Rewrite the items below as a numbered list, leaving out any blank lines.

....

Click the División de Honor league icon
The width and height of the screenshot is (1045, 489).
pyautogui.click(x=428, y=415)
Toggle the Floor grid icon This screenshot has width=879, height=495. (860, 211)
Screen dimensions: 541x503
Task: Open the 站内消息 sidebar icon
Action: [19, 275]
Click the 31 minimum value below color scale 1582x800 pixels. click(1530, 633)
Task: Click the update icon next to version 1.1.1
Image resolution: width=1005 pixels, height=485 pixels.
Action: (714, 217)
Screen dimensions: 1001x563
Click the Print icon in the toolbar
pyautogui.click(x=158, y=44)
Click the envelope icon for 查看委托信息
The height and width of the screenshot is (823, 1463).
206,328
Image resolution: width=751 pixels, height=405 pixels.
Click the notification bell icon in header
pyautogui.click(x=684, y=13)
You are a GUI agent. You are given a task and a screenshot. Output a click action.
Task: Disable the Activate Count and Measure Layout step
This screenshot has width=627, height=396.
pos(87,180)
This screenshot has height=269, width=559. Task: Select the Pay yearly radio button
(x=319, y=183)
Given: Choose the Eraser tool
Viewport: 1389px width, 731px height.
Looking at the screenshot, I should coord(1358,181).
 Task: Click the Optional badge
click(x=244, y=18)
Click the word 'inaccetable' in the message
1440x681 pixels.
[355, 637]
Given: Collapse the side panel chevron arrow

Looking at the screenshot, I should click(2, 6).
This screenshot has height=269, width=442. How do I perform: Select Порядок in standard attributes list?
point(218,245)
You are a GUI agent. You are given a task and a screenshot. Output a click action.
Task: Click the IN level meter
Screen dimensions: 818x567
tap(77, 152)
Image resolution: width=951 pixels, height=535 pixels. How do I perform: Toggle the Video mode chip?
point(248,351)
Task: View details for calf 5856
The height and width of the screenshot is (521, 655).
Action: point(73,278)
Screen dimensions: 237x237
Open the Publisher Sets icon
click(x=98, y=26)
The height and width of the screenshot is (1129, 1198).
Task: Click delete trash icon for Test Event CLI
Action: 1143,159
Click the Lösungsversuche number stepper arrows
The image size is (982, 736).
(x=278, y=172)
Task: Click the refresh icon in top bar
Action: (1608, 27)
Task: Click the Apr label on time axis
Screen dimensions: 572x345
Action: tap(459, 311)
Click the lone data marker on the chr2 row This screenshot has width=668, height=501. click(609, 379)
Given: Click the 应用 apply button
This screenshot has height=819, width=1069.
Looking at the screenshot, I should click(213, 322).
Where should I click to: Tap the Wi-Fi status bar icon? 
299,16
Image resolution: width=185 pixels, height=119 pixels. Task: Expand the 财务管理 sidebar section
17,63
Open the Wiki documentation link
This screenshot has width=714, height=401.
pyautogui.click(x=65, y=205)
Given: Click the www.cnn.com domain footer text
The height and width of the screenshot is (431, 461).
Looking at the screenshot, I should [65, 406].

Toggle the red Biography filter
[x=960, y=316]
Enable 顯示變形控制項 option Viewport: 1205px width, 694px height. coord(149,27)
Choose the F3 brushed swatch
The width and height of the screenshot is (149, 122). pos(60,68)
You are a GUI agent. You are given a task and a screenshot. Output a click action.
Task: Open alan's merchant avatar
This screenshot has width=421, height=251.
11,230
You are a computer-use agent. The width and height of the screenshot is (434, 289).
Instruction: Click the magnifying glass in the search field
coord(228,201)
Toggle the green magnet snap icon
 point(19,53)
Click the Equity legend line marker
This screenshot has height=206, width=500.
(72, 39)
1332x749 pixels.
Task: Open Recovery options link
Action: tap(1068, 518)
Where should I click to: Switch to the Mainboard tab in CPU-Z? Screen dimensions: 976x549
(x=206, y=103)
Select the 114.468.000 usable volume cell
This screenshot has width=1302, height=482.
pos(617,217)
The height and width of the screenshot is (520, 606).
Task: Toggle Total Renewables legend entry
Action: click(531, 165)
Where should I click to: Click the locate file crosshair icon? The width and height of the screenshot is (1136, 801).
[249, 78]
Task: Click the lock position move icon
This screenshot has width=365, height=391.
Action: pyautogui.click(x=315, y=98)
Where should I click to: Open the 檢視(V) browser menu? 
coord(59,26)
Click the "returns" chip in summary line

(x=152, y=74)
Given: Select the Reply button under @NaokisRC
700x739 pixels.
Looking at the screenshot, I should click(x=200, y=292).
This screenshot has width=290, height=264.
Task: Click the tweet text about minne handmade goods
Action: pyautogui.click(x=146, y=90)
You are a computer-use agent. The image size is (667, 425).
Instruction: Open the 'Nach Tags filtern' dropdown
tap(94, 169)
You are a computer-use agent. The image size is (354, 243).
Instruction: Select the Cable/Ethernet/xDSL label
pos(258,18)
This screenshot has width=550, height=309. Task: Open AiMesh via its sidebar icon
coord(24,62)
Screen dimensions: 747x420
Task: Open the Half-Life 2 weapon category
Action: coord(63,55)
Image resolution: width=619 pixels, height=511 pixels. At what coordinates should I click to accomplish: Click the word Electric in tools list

....

● Result for this task:
1. Click the División de Honor league icon
2. The width and height of the screenshot is (1045, 489).
3. pyautogui.click(x=428, y=415)
4. Toggle the Floor grid icon This screenshot has width=879, height=495. (860, 211)
5. Screen dimensions: 541x503
6. Task: Open the 站内消息 sidebar icon
7. Action: [19, 275]
8. Click the 31 minimum value below color scale 1582x800 pixels. click(1530, 633)
9. Task: Click the update icon next to version 1.1.1
10. Image resolution: width=1005 pixels, height=485 pixels.
11. Action: (714, 217)
12. Screen dimensions: 1001x563
13. Click the Print icon in the toolbar
14. pyautogui.click(x=158, y=44)
15. Click the envelope icon for 查看委托信息
16. The height and width of the screenshot is (823, 1463).
17. 206,328
18. Image resolution: width=751 pixels, height=405 pixels.
19. Click the notification bell icon in header
20. pyautogui.click(x=684, y=13)
21. You are a GUI agent. You are given a task and a screenshot. Output a click action.
22. Task: Disable the Activate Count and Measure Layout step
23. This screenshot has width=627, height=396.
24. pos(87,180)
25. This screenshot has height=269, width=559. Task: Select the Pay yearly radio button
26. (x=319, y=183)
27. Given: Choose the Eraser tool
28. Viewport: 1389px width, 731px height.
29. Looking at the screenshot, I should coord(1358,181).
30.  Task: Click the Optional badge
31. click(x=244, y=18)
32. Click the word 'inaccetable' in the message
33. 1440x681 pixels.
34. [355, 637]
35. Given: Collapse the side panel chevron arrow
36. Looking at the screenshot, I should click(2, 6).
37. This screenshot has height=269, width=442. How do I perform: Select Порядок in standard attributes list?
38. point(218,245)
39. You are a GUI agent. You are given a task and a screenshot. Output a click action.
40. Task: Click the IN level meter
41. Screen dimensions: 818x567
42. tap(77, 152)
43. Image resolution: width=951 pixels, height=535 pixels. How do I perform: Toggle the Video mode chip?
44. point(248,351)
45. Task: View details for calf 5856
46. The height and width of the screenshot is (521, 655).
47. Action: point(73,278)
48. Screen dimensions: 237x237
49. Open the Publisher Sets icon
50. click(x=98, y=26)
51. The height and width of the screenshot is (1129, 1198).
52. Task: Click delete trash icon for Test Event CLI
53. Action: 1143,159
54. Click the Lösungsversuche number stepper arrows
55. The image size is (982, 736).
56. (x=278, y=172)
57. Task: Click the refresh icon in top bar
58. Action: (1608, 27)
59. Task: Click the Apr label on time axis
60. Screen dimensions: 572x345
61. Action: tap(459, 311)
62. Click the lone data marker on the chr2 row This screenshot has width=668, height=501. click(609, 379)
63. Given: Click the 应用 apply button
64. This screenshot has height=819, width=1069.
65. Looking at the screenshot, I should click(213, 322).
66. Where should I click to: Tap the Wi-Fi status bar icon? 
67. 299,16
68. Image resolution: width=185 pixels, height=119 pixels. Task: Expand the 财务管理 sidebar section
69. 17,63
70. Open the Wiki documentation link
71. This screenshot has width=714, height=401.
72. pyautogui.click(x=65, y=205)
73. Given: Click the www.cnn.com domain footer text
74. The height and width of the screenshot is (431, 461).
75. Looking at the screenshot, I should [65, 406].
76. Toggle the red Biography filter
77. [x=960, y=316]
78. Enable 顯示變形控制項 option Viewport: 1205px width, 694px height. coord(149,27)
79. Choose the F3 brushed swatch
80. The width and height of the screenshot is (149, 122). pos(60,68)
81. You are a GUI agent. You are given a task and a screenshot. Output a click action.
82. Task: Open alan's merchant avatar
83. This screenshot has width=421, height=251.
84. 11,230
85. You are a computer-use agent. The width and height of the screenshot is (434, 289).
86. Instruction: Click the magnifying glass in the search field
87. coord(228,201)
88. Toggle the green magnet snap icon
89.  point(19,53)
90. Click the Equity legend line marker
91. This screenshot has height=206, width=500.
92. (72, 39)
93. 1332x749 pixels.
94. Task: Open Recovery options link
95. Action: tap(1068, 518)
96. Where should I click to: Switch to the Mainboard tab in CPU-Z? Screen dimensions: 976x549
97. (x=206, y=103)
98. Select the 114.468.000 usable volume cell
99. This screenshot has width=1302, height=482.
100. pos(617,217)
101. The height and width of the screenshot is (520, 606).
102. Task: Toggle Total Renewables legend entry
103. Action: click(531, 165)
104. Where should I click to: Click the locate file crosshair icon? The width and height of the screenshot is (1136, 801).
105. [249, 78]
106. Task: Click the lock position move icon
107. This screenshot has width=365, height=391.
108. Action: pyautogui.click(x=315, y=98)
109. Where should I click to: Open the 檢視(V) browser menu? 
110. coord(59,26)
111. Click the "returns" chip in summary line
112. (x=152, y=74)
113. Given: Select the Reply button under @NaokisRC
114. 700x739 pixels.
115. Looking at the screenshot, I should click(x=200, y=292).
116. This screenshot has width=290, height=264.
117. Task: Click the tweet text about minne handmade goods
118. Action: pyautogui.click(x=146, y=90)
119. You are a computer-use agent. The image size is (667, 425).
120. Instruction: Open the 'Nach Tags filtern' dropdown
121. tap(94, 169)
122. You are a computer-use agent. The image size is (354, 243).
123. Instruction: Select the Cable/Ethernet/xDSL label
124. pos(258,18)
125. This screenshot has width=550, height=309. Task: Open AiMesh via its sidebar icon
126. coord(24,62)
127. Screen dimensions: 747x420
128. Task: Open the Half-Life 2 weapon category
129. Action: coord(63,55)
130. Image resolution: width=619 pixels, height=511 pixels. At what coordinates should I click to accomplish: Click the word Electric in tools list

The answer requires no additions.